As Jeremy Corbyn visits Southall, Morgan Daniels reports on a campaign that is gaining momentum

It was a dank afternoon in Southall, West London. The rain just never let up, and the sky remained a dispiriting colour, sort of grey, sort of blue, sort of something else. But very little was going to shift the three-hundred-strong crowd who had been waiting at the front of Manor House Gardens for a good hour: Jeremy Corbyn was in town, after all.

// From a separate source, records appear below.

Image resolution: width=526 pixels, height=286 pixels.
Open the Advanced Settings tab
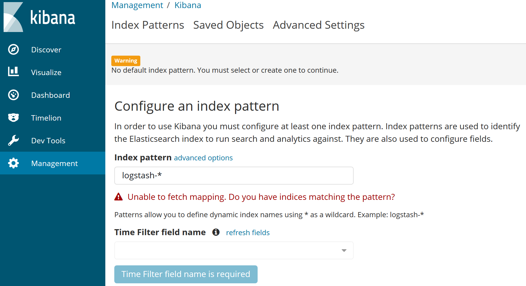click(318, 25)
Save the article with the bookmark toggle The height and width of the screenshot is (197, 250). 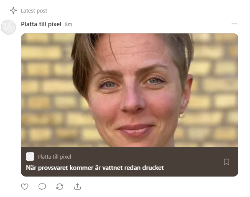click(x=227, y=162)
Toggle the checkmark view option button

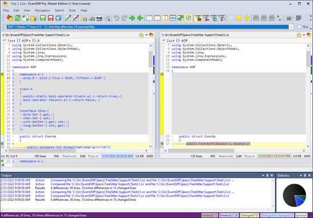pyautogui.click(x=188, y=18)
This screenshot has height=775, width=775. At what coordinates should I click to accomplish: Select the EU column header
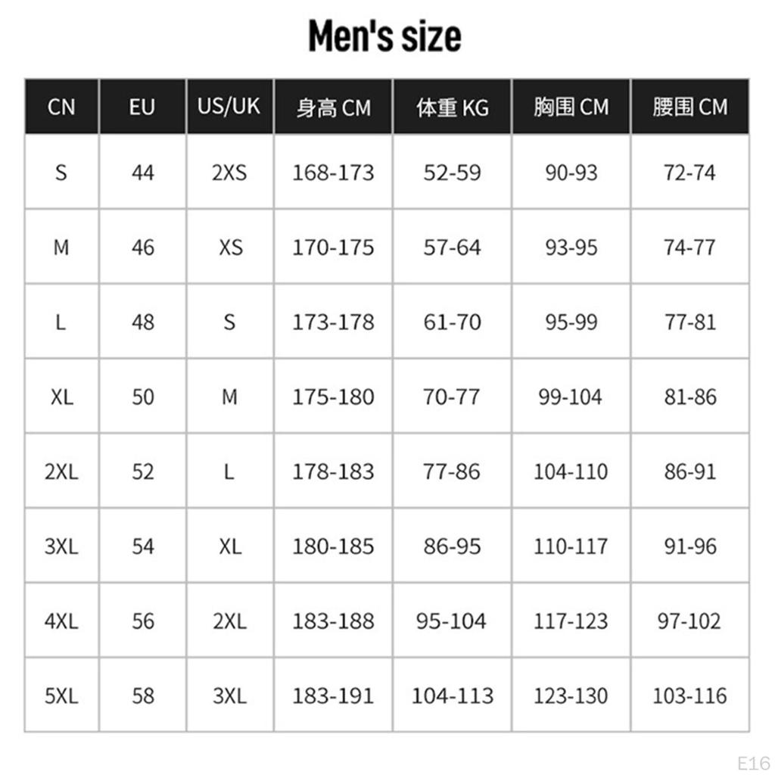click(x=142, y=107)

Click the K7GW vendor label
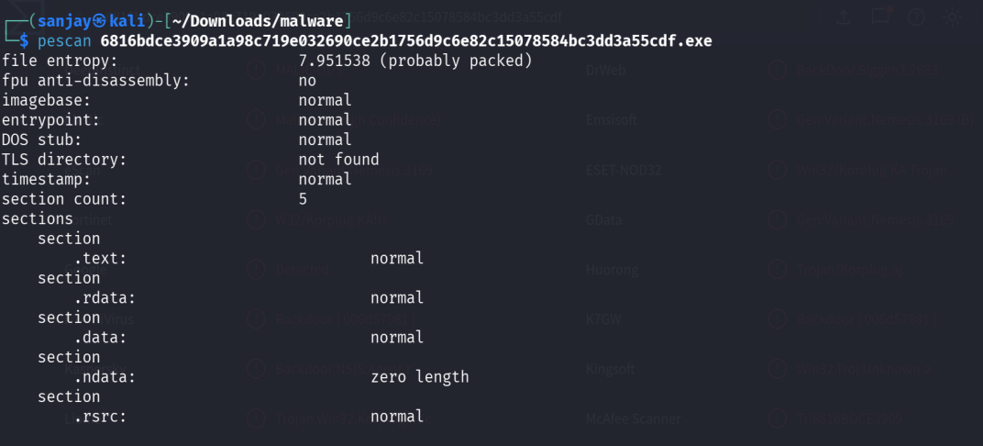pos(602,319)
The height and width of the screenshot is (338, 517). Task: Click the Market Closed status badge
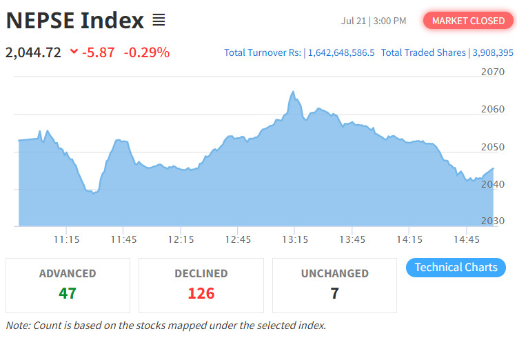[x=468, y=21]
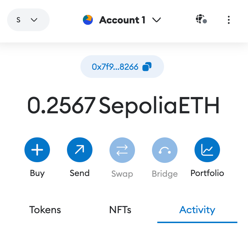The height and width of the screenshot is (233, 248).
Task: Switch to the NFTs tab
Action: pyautogui.click(x=120, y=210)
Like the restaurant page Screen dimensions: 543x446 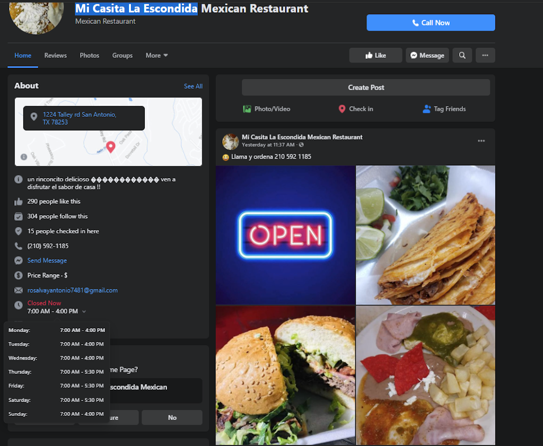click(375, 55)

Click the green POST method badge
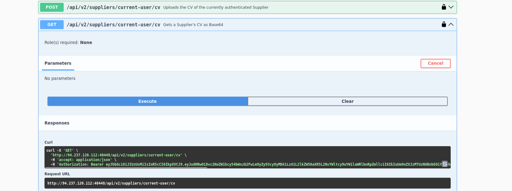tap(52, 7)
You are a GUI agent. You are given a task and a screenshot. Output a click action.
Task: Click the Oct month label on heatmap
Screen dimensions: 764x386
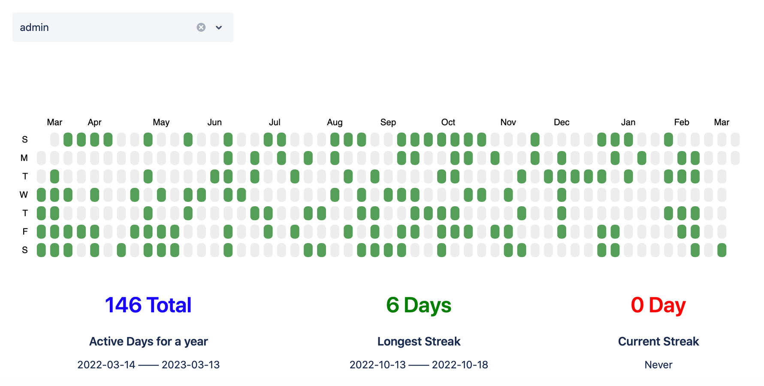coord(448,122)
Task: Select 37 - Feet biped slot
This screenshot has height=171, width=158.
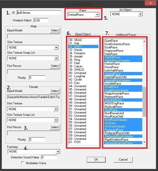Action: pyautogui.click(x=83, y=63)
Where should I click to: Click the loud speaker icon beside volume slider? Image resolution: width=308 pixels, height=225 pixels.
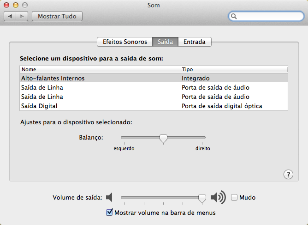tap(218, 198)
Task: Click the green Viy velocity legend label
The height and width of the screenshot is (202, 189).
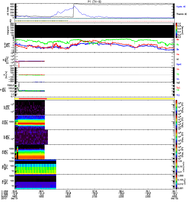Action: click(x=178, y=74)
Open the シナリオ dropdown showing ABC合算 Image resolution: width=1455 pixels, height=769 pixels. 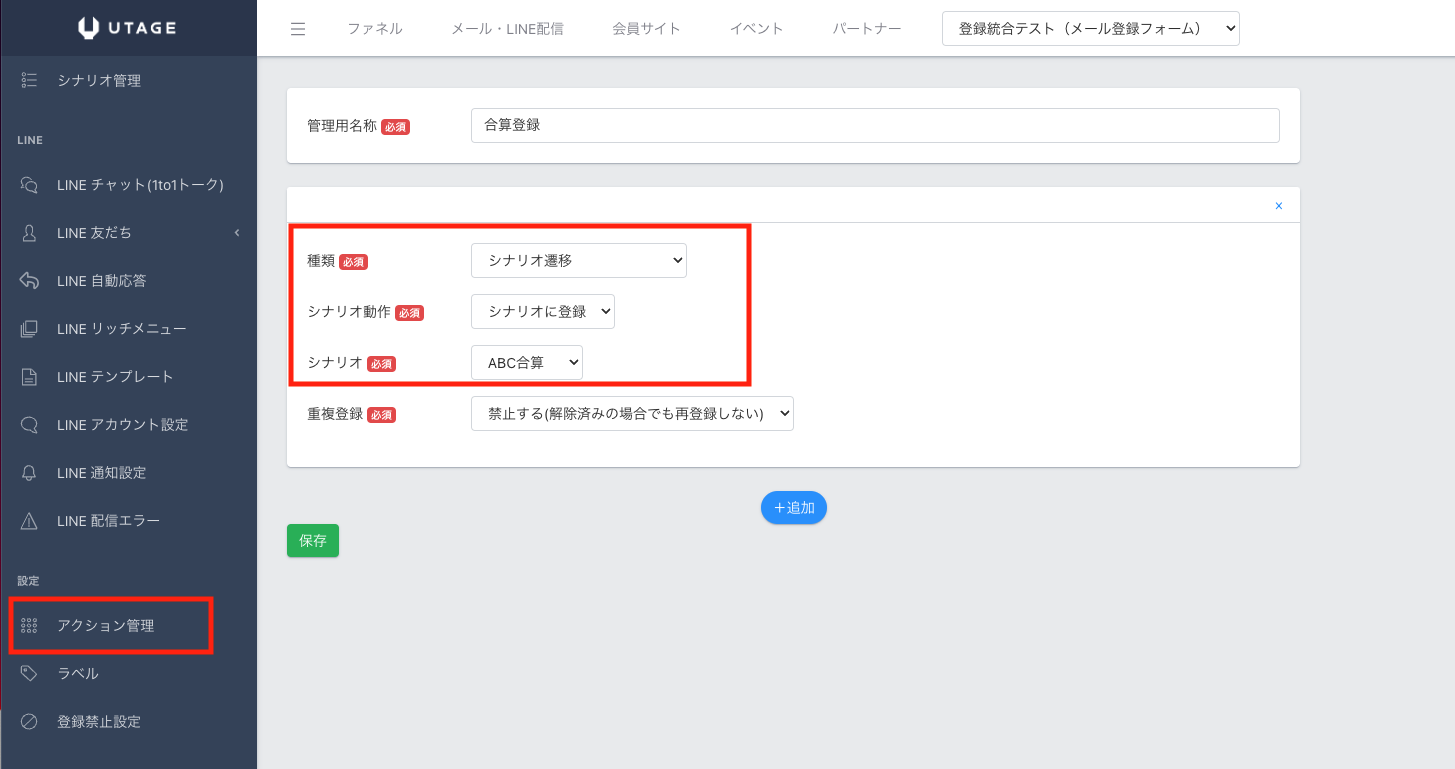(526, 362)
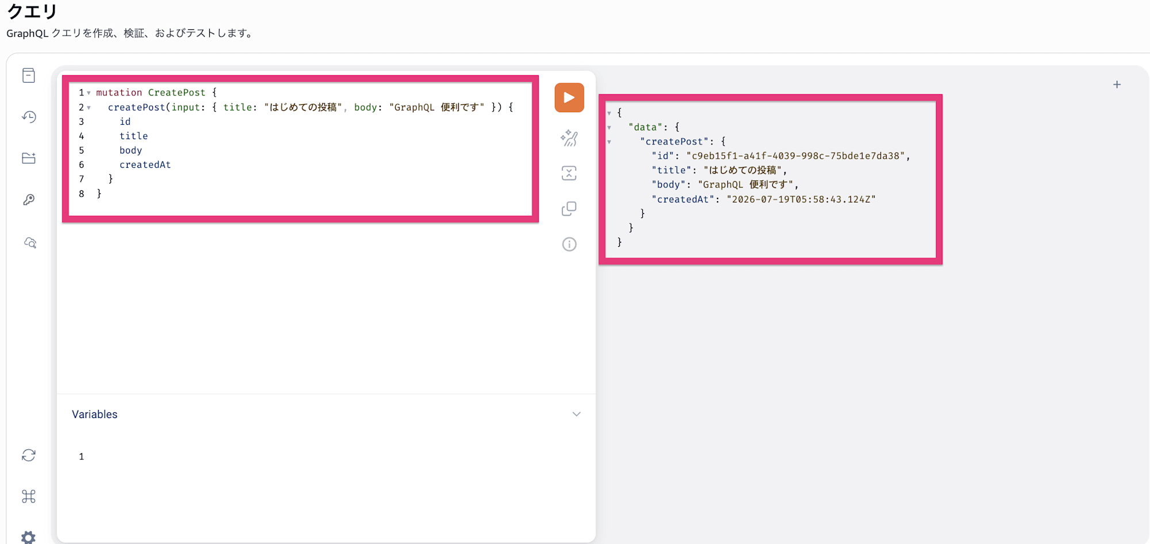Click the merge fragments icon

(x=569, y=173)
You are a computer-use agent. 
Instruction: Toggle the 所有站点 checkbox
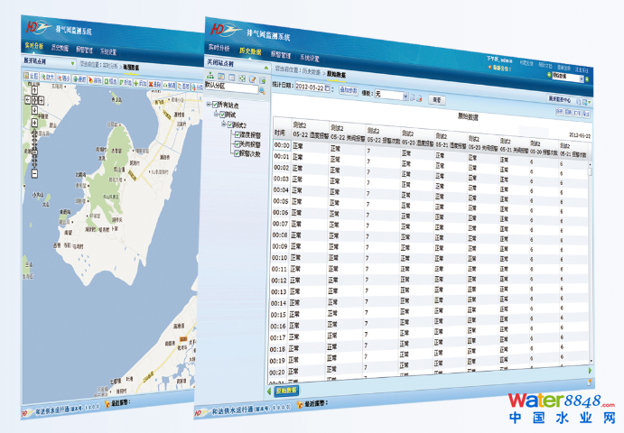click(x=215, y=104)
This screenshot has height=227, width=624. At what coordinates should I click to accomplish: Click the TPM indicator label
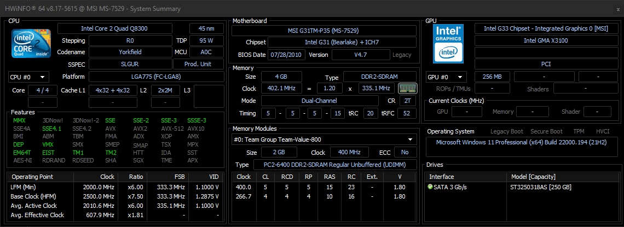[x=579, y=131]
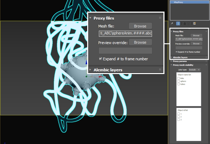The image size is (210, 144).
Task: Click make unique icon in modifier toolbar
Action: click(x=185, y=24)
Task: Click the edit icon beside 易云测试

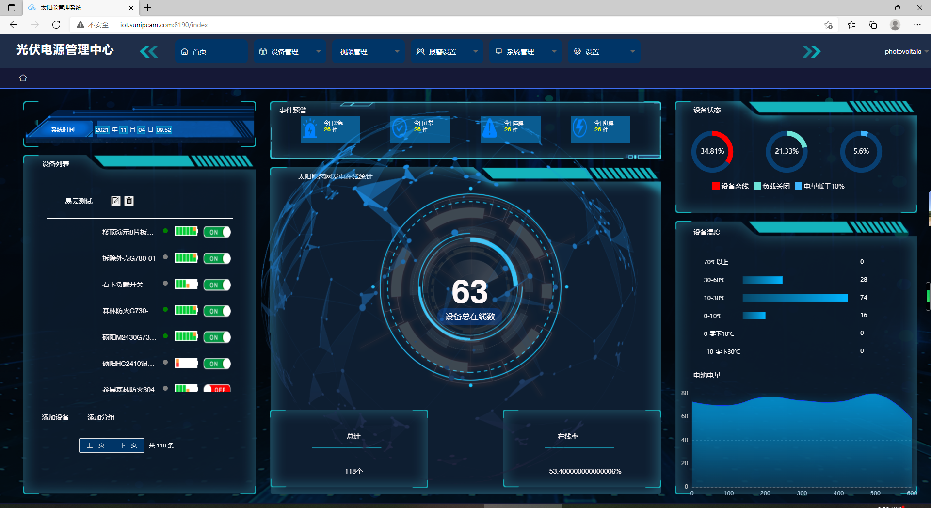Action: pos(116,201)
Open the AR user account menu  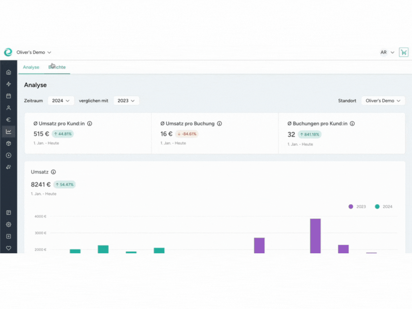pos(387,52)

This crowd was not unnoticeably young. One woman, in her late teens or early twenties, muttered that she would like to be out leafleting more at the moment, but she’s got exams on. A decent swathe of attendees had come straight from school. There was a message of hope to be heard and spread, for sure, and Jeremy did not disappoint, delivering a twenty-minute stump speech that was impassioned, at times playful, and always socialist.

Togetherness ran as a connecting thread through Jeremy’s words. After a short introduction by Virendra Sharma, the local MP since 2007, he described Southall as a place that the far-right had sought to divide, alluding to the racist murders, violence, and demonstrations carried out in the area by the National Front and others throughout the 1970s and 1980s. ‘There is only one answer to those who seek to divide us’ Jeremy said. ‘We unite ourselves even stronger every time.’

These sentences underwrote everything that followed. For it is clear that the past seven years have seen very great division in British society. And as Jeremy made clearer-yet in Southall, Labour’s 2017 manifesto is geared not just towards reversing those divisions, but the creation of a Britain in which problems are met with collective solutions. To this end his speech ran the gamut, from the NHS and social care to housing and climate change, offering up a vision for this country far, far removed from the one found in the Conservatives’ manifesto. (Jeremy did, however, give the Tories credit for one ‘cutting edge, hi-tech, twenty-first-century idea’: bringing back fox hunting.)

It’s subtle, this togetherness thing. Take that commitment to free school meals for all primary school children. ‘What I’m suggesting is that when children go to school, they go to school together’ said Jeremy. ‘They go to school to learn together, they go to school to learn to live together. They go to school to learn each other’s strengths and weaknesses, achievements and disasters, and they help each other out. And so, if every child sits down at lunchtime together, to eat together, they talk all these things through. It’s far better than dividing them up between those who get a free school meal, those who bring in sandwiches, and those that get something else.’

The proposal is a fairer world. But it will have to be fought for. ‘Put everything you can into winning this election’ Jeremy implored at the end. ‘Let’s show that the general election of 2017 was one that was won against the odds, where those that have been condemned and isolated came together in strength’.